***** PASSAGE TO READ

Gay marriage may be the litmus test for the 2012 election cycle. It’s certainly shaping up that way for a lot of Democrats.
Two-thirds of self-identified Democrats and half the independents polled by the Pew Forum on Religion and Life last month support gay marriage.
And although only 24 percent of Republicans share this attitude today, even the GOP shows a steady growth in support over time.
Key to the change in attitude appears to be a change in how society views homosexuality in general.
For example, a 2011 research study of adolescents found that “beliefs that homosexuality is biological or genetic are related to lower levels of sexual prejudice.” These students were “more likely to judge exclusion and teasing based on sexual orientation as [morally] wrong.”
Similarly, students who believed that homosexuality was a lifestyle choice “were less tolerant and accepting of gay and lesbian people.”
A Los Angeles Times survey in 1985 found just 20% of the public believed that homosexuality was something that people are born with, while twice as many (42%) said it was just the way some people prefer to live. Today, the balance of opinion is quite different: 41% say homosexuality is something people are born with, while 35% say it is a personal preference.
Those who believe homosexuality is something people are born with have consistently been the most supportive of gay marriage, and that support has risen substantially in recent years, to 76% in the new poll. By comparison, there has been little change among those who say homosexuality is the way that some people prefer to live; 63% of this group opposes gay marriage.
Nature or nurture, that is the question.
In 2008, the world’s largest study of twins suggested that sexual orientation — homosexuality or heterosexuality — is “largely shaped by genetics and random environmental factors.” According to study co-author Dr. Qazi Rahman:
Overall, genetics accounted for around 35 per cent of the differences between men in homosexual behaviour and other individual-specific environmental factors (that is, not societal attitudes, family or parenting which are shared by twins) accounted for around 64 per cent. In other words, men become gay or straight because of different developmental pathways, not just one pathway.
Also in 2008, another set of researchers tested a hypothesis about why homosexuality persists across time and cultures.
They conclude that only one theory fits the data. The theory is called “sexually antagonistic selection” … The gene for male homosexuality persists because it promotes—and is passed down through—high rates of procreation among gay men’s mothers, sisters, and aunts.
Research reported this year in The Journal of Sexual Medicine echoed that finding: “Our analysis showed that both mothers and maternal aunts of homosexual men show increased fecundity compared with corresponding maternal female relatives of heterosexual men.”
Conversely — or not surprisingly, depending on your worldview — the Catholic Medical Association writes that the “cause” of homosexuality is “developmental-psychological, not genetic or physiological.” To “overcome” homosexuality requires “simultaneously addressing the emotional, moral, and spiritual components of the psyche.”
I’ve just flashed back to the 1950s and Alan Turing’s “treatment” for homosexuality.
I’d like to believe that we are past this, but it is symptomatic of the larger role of science in cultural beliefs.
Moreover, a Washington Post analysis of the presidential race suggests I’m dreaming.
The WaPo reports that 30 states have constitutional amendments banning same-sex marriage; 60% of American voters live in these states. Only one “solid blue” state (Minnesota) has such an amendment; most of them (21) are “solid red.”
What does this mean for Washington state in November? Which way will voters lean on Referendum 74; will we ratify or veto state legislative action on gay marriage?
The Pew poll was conducted by telephone June 28-July 9 among a random national sample of 2,973 adults (774 self-identified Republicans, 995 Democrats and 1,037 independents). Results among all adults have a margin of error of +/-2.1%; analysis of each sub-group has a larger margin of error.

**********
***** THE DATA

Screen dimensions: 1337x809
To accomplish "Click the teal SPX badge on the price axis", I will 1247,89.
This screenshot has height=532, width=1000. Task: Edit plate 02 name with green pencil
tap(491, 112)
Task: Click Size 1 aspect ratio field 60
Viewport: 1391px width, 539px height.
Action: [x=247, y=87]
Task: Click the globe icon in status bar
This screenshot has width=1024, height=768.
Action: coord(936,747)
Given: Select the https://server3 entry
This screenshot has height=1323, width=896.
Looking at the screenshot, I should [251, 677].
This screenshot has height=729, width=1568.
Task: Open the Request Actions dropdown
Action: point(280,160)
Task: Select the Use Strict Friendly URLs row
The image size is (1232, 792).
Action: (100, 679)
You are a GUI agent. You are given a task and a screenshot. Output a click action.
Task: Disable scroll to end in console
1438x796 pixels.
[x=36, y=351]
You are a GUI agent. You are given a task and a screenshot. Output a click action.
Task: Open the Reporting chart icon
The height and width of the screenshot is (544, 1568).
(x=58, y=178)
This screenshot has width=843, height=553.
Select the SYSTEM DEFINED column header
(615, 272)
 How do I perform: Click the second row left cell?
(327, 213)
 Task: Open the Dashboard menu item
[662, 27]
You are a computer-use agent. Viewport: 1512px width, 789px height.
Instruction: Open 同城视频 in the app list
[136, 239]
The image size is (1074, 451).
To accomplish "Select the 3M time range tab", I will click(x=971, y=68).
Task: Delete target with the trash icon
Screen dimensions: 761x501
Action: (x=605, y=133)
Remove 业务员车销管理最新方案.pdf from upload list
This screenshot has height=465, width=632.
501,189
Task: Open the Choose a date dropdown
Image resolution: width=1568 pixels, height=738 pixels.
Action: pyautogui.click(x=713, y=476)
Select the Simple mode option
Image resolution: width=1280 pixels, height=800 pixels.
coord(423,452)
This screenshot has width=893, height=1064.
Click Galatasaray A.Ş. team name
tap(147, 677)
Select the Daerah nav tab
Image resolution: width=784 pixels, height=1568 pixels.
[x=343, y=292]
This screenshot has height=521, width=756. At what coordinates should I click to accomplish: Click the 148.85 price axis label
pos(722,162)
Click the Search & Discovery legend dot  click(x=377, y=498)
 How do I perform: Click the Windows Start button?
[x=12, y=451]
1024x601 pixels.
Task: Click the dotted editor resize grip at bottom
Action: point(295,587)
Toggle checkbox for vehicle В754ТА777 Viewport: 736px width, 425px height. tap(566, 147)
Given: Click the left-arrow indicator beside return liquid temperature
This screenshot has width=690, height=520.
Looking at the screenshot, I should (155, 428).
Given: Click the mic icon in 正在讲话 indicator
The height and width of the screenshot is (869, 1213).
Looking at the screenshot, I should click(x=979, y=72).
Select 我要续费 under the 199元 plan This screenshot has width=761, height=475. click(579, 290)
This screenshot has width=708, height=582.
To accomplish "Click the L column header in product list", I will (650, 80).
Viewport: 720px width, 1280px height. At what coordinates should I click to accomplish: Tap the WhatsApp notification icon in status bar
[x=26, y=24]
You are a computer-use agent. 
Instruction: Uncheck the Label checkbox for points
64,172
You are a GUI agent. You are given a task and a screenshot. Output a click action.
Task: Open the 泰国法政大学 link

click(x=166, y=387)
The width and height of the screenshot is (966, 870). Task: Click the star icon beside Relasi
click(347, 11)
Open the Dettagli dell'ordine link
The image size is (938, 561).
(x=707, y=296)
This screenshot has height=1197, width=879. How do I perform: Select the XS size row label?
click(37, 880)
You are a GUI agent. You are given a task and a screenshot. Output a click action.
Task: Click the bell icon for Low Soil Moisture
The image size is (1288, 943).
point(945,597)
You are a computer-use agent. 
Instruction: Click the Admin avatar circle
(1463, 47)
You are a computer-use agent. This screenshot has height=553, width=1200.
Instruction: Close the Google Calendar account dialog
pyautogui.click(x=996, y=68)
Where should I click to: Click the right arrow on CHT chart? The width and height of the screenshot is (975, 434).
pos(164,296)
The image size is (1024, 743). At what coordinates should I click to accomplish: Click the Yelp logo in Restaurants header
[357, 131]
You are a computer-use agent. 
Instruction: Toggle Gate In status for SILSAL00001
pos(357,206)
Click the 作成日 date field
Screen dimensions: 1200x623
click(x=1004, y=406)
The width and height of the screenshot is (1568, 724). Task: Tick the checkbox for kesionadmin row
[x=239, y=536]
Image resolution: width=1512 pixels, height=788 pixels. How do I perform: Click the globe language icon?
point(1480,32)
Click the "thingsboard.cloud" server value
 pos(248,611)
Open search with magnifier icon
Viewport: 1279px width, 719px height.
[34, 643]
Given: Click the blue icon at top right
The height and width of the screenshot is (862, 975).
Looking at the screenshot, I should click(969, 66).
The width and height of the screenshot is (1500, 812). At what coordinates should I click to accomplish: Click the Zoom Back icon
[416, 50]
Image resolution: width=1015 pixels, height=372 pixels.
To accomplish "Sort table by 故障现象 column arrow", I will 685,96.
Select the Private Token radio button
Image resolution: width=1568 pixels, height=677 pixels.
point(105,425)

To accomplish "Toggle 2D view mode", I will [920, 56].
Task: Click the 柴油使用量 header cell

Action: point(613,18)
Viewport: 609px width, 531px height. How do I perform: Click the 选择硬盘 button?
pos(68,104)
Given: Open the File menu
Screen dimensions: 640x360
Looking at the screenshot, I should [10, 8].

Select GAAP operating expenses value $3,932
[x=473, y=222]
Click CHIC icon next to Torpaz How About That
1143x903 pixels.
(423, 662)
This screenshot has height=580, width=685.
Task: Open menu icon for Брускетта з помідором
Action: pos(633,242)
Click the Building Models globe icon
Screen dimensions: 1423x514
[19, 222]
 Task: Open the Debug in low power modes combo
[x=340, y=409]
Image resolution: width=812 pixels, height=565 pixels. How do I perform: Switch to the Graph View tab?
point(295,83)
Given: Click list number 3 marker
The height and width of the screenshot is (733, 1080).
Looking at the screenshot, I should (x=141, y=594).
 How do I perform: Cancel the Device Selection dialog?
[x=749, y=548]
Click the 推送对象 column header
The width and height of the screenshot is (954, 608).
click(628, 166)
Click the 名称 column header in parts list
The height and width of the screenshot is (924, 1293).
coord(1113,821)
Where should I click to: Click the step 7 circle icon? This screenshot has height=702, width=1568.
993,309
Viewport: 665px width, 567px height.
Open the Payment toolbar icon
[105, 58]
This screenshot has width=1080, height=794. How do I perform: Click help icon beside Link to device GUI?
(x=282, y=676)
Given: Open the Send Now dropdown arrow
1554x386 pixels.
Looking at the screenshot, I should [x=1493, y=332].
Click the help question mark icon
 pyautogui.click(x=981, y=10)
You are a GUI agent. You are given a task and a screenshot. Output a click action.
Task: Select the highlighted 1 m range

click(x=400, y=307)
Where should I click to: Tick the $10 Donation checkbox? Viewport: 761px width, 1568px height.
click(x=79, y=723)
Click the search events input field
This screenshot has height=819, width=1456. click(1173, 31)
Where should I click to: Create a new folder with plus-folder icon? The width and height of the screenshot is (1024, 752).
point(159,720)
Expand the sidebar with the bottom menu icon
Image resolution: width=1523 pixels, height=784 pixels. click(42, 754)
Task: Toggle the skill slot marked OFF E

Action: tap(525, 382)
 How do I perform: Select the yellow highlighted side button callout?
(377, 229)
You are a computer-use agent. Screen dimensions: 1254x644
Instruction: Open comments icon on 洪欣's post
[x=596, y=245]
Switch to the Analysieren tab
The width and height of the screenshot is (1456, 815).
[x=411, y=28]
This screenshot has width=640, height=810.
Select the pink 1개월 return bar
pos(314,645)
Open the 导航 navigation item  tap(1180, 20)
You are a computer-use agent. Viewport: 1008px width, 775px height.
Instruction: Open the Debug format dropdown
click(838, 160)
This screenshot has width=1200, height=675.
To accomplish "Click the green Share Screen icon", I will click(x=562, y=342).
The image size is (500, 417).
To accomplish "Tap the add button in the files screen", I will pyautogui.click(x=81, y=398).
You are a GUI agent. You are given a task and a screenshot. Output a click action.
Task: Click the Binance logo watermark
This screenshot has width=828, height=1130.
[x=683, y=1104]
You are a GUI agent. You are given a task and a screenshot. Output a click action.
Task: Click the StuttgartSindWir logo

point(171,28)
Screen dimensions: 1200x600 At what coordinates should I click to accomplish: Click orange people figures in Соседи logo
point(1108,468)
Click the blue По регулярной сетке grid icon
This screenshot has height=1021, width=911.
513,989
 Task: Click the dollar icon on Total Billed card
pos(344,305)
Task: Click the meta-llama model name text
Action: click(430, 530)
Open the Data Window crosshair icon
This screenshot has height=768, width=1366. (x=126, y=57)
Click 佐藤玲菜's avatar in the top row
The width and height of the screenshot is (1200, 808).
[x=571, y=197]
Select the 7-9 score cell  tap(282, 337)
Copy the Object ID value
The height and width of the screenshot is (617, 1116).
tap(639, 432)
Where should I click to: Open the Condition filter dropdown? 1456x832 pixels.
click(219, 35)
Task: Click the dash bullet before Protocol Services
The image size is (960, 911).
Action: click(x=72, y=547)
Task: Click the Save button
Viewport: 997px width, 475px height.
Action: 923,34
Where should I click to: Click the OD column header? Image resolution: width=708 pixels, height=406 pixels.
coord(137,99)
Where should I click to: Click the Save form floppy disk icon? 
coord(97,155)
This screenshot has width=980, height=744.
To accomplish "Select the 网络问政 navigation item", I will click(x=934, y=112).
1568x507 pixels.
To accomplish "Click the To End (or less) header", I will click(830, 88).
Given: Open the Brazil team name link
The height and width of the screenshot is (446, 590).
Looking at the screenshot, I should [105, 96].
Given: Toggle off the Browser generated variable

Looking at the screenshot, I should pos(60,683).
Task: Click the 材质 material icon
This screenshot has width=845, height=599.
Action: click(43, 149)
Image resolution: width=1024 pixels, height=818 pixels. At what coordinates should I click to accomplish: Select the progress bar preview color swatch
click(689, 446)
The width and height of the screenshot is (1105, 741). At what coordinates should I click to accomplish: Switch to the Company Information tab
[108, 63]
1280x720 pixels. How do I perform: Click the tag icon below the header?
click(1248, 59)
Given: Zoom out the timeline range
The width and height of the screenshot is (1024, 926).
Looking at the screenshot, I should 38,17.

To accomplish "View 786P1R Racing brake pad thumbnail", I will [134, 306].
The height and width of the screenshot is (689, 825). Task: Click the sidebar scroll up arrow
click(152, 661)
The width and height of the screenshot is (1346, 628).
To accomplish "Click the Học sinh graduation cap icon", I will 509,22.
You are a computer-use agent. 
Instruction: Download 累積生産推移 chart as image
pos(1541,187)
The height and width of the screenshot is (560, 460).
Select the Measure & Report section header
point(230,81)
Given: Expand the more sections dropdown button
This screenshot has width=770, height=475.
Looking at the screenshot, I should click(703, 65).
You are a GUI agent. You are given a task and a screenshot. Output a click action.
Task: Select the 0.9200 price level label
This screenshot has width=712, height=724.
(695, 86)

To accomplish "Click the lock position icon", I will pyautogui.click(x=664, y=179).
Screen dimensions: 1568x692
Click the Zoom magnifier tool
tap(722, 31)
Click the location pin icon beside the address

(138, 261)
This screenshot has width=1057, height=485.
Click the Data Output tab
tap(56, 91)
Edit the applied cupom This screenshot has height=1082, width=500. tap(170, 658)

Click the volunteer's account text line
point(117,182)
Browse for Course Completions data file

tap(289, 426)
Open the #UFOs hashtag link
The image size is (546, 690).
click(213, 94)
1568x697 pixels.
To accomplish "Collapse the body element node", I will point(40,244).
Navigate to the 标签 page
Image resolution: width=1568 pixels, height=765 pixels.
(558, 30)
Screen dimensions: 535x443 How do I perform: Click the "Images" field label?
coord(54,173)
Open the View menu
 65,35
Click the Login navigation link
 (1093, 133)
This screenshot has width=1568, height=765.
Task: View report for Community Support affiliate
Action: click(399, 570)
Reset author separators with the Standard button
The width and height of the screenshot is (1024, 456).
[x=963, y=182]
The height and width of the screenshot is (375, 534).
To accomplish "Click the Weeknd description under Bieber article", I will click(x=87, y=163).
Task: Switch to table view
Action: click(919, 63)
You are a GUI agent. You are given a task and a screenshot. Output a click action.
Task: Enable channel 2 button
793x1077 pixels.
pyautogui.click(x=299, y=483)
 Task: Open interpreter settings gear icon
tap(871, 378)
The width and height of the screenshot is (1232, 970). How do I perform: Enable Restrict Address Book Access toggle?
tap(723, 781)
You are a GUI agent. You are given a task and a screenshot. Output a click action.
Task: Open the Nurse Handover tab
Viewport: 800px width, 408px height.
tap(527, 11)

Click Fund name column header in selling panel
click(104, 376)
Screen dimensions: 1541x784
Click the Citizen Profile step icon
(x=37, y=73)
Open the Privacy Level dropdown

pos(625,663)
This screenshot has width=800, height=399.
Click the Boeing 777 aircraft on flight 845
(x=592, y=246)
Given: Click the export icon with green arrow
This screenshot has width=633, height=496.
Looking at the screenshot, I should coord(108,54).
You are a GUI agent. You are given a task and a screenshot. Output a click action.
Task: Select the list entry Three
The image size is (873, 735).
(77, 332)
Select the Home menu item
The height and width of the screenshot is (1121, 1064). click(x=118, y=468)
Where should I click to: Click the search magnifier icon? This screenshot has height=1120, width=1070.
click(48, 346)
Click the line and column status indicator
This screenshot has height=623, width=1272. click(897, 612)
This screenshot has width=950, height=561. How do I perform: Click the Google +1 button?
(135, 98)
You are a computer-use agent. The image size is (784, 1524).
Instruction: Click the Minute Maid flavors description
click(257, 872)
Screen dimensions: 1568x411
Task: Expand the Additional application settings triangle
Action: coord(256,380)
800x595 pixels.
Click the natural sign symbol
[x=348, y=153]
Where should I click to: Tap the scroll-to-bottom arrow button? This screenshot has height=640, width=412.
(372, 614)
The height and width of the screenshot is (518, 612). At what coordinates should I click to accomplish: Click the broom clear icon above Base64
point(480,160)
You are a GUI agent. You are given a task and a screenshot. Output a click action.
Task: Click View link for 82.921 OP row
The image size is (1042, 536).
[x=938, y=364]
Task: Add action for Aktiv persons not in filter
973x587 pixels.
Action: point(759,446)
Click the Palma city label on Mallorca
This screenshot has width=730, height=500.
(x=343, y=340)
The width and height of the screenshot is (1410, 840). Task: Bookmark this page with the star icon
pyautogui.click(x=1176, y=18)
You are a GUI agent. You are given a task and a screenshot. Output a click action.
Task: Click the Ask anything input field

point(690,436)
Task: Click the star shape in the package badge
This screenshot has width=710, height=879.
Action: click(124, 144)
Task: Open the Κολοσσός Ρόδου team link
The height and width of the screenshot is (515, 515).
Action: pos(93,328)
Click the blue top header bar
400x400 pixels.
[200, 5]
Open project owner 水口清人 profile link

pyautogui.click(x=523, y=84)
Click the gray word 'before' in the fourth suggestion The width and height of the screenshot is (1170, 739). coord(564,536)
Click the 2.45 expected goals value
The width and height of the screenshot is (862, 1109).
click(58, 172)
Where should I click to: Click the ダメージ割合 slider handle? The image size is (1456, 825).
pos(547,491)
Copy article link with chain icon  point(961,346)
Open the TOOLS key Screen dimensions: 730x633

**********

WHAT YOU NEED TO DO
**1.** Can you repeat everything in the gay marriage article from "What does this" down to "margin of error."?
**2.** Answer these from the gay marriage article:
(a) What percentage of Republicans supported gay marriage in the Pew poll?
(b) In the 1985 Los Angeles Times survey, what share of the public believed homosexuality is something people are born with?
(c) Which "solid blue" state has a constitutional amendment banning same-sex marriage?

ANSWERS
**1.**
What does this mean for Washington state in November? Which way will voters lean on Referendum 74; will we ratify or veto state legislative action on gay marriage?
The Pew poll was conducted by telephone June 28-July 9 among a random national sample of 2,973 adults (774 self-identified Republicans, 995 Democrats and 1,037 independents). Results among all adults have a margin of error of +/-2.1%; analysis of each sub-group has a larger margin of error.

**2.**
(a) 24 percent
(b) 20%
(c) Minnesota